WHAT YOU HAVE TO DO:
Copy the lines verbatim, beginning with the line that contains "The image size is (777, 735)." and continuing through the line that contains "Action: tap(182, 155)".

EXTRACTED ENTRIES:
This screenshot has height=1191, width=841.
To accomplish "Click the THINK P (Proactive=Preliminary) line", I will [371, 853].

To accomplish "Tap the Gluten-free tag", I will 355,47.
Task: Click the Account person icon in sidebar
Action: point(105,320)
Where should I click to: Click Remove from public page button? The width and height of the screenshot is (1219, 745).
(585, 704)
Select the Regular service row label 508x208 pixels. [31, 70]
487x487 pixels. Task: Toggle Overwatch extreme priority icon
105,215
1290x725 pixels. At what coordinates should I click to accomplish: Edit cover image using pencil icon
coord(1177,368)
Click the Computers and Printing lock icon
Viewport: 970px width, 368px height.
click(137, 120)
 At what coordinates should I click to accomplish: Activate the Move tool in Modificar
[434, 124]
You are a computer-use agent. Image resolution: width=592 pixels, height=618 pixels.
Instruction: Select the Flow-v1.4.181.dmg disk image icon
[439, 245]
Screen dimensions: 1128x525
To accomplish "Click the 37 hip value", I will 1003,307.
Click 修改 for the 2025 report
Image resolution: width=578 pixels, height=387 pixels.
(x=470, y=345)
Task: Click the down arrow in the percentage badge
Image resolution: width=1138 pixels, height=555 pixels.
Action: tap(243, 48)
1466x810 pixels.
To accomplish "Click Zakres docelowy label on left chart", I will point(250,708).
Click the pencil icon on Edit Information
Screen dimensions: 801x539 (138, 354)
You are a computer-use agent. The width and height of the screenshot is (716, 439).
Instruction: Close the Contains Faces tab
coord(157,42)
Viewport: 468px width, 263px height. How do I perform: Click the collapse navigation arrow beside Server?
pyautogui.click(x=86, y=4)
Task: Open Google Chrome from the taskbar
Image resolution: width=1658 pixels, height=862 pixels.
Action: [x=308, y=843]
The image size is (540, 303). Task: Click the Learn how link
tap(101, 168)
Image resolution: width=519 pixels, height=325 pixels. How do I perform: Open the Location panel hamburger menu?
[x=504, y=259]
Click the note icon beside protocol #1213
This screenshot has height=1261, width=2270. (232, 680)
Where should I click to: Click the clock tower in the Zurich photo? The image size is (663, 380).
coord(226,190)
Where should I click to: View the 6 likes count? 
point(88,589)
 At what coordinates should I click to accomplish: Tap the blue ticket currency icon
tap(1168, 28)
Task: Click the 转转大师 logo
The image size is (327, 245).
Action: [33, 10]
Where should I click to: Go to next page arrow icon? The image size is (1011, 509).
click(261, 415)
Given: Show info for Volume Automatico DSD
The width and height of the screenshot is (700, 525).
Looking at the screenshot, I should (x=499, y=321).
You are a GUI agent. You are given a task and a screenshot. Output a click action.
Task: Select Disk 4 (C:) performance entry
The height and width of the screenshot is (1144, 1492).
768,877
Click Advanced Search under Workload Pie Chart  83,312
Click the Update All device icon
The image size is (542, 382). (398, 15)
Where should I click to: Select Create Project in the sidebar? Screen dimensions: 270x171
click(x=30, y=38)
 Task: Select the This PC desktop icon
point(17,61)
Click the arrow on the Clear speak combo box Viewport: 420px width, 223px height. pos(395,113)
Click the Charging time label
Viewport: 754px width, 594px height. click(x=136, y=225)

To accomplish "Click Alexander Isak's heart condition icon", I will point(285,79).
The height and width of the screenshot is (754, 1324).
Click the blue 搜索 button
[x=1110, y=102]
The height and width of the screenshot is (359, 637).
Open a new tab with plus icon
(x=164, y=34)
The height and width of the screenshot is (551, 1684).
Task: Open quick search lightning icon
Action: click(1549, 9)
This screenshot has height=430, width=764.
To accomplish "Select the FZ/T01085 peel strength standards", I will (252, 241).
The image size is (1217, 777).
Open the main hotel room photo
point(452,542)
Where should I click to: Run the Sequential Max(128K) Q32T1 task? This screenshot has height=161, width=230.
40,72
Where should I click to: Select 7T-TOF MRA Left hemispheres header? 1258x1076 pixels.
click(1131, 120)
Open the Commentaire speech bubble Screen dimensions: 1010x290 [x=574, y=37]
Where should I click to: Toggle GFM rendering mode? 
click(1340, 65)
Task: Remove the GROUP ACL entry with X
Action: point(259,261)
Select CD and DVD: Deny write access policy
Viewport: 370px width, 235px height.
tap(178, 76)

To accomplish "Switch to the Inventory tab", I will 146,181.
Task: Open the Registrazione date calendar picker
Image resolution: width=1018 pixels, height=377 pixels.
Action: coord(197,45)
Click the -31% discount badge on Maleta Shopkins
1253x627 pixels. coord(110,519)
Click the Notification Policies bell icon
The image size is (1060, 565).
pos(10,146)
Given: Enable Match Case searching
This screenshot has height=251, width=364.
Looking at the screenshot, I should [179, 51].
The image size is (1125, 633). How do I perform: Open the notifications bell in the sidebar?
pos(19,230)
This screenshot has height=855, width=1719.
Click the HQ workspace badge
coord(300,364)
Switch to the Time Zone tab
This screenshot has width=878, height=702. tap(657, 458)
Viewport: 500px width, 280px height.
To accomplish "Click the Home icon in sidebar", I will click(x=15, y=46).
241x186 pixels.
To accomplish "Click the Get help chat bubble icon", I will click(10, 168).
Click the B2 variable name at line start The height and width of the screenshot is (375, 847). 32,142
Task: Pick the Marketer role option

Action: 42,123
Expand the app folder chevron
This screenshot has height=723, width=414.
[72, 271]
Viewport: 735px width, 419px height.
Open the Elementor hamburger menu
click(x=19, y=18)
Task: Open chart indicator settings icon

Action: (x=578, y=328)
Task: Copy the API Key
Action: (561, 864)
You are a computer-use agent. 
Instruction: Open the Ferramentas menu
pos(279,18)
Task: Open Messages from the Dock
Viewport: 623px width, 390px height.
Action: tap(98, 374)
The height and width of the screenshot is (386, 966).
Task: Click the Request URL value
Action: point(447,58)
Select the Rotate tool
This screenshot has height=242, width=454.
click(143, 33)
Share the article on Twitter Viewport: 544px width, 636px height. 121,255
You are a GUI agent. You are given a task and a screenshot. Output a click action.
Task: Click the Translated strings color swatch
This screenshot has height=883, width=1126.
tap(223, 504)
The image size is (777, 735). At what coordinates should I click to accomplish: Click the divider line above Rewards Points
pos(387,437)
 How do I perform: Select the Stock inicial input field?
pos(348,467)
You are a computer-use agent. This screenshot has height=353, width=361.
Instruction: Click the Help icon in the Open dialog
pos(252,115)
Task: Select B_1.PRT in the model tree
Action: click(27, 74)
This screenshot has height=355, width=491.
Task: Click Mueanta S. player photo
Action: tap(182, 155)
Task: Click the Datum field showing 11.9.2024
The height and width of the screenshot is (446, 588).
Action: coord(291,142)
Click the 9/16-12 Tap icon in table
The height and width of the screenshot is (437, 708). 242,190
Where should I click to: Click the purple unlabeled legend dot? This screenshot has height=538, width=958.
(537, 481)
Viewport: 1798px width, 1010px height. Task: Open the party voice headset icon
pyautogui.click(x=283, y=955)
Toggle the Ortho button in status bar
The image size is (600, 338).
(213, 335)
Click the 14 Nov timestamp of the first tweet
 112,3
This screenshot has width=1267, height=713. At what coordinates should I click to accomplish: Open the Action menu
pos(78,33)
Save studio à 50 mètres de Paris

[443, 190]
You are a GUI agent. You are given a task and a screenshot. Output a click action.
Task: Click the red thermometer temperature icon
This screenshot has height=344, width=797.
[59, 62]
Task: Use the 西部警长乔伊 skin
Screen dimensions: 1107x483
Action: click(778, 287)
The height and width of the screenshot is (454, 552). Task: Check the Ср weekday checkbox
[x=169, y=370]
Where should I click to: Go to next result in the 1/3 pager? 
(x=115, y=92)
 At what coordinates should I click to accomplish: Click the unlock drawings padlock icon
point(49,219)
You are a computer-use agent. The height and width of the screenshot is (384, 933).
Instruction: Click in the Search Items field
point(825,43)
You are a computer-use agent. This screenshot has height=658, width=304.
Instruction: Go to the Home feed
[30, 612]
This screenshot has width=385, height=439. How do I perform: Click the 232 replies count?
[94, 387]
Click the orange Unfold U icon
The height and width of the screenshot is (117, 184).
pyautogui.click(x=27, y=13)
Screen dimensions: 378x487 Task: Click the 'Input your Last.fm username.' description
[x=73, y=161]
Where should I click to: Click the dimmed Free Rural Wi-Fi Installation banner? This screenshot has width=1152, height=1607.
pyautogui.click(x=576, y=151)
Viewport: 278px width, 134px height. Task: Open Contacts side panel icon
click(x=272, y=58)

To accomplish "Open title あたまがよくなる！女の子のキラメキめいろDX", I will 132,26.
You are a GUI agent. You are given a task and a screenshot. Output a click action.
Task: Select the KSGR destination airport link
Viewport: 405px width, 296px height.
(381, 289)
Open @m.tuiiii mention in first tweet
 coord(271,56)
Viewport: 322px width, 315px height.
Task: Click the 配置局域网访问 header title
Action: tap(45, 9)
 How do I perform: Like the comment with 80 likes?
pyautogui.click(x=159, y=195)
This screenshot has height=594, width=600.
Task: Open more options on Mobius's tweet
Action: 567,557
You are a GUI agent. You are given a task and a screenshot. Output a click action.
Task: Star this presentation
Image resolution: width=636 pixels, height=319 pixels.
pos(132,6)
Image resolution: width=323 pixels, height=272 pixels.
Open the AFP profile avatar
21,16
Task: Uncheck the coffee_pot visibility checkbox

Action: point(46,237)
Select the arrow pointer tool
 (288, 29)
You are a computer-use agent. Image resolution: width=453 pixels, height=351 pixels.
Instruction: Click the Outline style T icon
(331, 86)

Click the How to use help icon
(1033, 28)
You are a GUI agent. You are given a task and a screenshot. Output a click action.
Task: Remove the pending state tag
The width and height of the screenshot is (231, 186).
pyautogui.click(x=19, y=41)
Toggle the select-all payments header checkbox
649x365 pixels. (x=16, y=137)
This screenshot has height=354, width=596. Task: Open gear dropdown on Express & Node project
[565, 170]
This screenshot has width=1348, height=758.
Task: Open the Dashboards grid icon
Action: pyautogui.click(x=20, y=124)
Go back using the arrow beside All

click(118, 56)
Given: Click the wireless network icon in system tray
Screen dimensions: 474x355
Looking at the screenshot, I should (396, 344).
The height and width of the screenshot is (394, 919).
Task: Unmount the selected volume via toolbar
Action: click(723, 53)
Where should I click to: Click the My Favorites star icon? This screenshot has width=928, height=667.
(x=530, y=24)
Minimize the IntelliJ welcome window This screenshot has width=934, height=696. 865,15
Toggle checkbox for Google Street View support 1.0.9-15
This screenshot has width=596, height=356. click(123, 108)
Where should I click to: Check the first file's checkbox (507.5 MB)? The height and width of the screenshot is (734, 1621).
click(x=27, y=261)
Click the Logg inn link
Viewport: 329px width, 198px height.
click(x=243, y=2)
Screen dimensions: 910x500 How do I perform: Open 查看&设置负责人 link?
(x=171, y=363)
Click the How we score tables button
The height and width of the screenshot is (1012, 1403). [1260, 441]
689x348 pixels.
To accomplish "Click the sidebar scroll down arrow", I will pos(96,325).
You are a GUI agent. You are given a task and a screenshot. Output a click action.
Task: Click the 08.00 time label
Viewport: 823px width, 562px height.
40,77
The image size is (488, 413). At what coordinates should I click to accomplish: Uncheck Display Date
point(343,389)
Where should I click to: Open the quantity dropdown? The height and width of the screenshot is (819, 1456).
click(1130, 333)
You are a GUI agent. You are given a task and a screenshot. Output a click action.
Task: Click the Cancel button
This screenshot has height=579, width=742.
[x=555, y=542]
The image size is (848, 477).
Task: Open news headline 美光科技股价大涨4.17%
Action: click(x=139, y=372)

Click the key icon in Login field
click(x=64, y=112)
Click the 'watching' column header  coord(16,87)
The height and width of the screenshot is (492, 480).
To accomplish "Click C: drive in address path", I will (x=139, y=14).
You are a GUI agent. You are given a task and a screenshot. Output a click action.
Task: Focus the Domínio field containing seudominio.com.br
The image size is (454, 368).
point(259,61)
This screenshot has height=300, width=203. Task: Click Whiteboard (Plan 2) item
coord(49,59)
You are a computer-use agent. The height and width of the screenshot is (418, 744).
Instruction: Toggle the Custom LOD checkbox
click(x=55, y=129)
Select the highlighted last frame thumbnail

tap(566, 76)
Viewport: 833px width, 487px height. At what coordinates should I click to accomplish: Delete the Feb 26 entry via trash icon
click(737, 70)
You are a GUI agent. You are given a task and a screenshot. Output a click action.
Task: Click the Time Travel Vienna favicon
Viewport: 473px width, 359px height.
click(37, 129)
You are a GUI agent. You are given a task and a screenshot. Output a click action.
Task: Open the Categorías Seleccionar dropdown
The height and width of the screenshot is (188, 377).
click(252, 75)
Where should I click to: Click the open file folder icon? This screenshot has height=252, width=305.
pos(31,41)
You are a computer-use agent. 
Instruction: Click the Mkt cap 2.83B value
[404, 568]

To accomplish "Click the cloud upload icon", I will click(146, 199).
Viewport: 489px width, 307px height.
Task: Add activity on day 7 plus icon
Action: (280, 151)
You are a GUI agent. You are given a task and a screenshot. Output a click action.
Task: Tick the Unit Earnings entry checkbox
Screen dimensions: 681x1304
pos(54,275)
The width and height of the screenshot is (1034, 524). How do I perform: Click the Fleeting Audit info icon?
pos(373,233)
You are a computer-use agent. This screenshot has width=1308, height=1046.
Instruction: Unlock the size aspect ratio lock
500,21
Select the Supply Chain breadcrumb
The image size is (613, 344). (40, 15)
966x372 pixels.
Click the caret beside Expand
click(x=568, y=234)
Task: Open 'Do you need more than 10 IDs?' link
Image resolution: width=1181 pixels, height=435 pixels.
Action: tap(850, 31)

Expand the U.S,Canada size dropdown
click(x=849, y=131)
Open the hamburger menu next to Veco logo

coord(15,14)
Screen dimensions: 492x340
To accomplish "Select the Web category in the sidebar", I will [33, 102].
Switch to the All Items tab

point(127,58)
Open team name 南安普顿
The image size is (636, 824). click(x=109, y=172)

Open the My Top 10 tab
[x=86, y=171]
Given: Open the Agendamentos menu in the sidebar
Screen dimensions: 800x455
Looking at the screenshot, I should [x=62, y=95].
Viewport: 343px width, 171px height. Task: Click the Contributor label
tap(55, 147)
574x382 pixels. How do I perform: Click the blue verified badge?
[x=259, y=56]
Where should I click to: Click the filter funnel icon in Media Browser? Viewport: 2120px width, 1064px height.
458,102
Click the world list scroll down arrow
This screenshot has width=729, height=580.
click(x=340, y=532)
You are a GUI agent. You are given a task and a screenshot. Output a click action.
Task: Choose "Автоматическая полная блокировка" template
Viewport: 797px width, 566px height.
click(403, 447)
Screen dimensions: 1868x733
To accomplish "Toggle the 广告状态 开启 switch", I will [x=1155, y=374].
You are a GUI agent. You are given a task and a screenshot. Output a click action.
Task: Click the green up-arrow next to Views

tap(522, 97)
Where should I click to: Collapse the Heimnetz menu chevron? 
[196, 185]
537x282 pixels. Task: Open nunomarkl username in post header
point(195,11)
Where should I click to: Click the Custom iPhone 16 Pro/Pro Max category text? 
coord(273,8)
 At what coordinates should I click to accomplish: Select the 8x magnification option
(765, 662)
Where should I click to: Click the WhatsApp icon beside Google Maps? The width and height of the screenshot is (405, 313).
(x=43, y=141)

SOLUTION TO THIS TASK:
The image size is (777, 735). At what coordinates should I click to accomplish: Click the divider line above Rewards Points
pos(387,437)
 How do I perform: Select the Stock inicial input field?
pos(348,467)
You are a computer-use agent. This screenshot has height=353, width=361.
Instruction: Click the Help icon in the Open dialog
pos(252,115)
Task: Select B_1.PRT in the model tree
Action: click(27, 74)
This screenshot has height=355, width=491.
Task: Click Mueanta S. player photo
Action: tap(182, 155)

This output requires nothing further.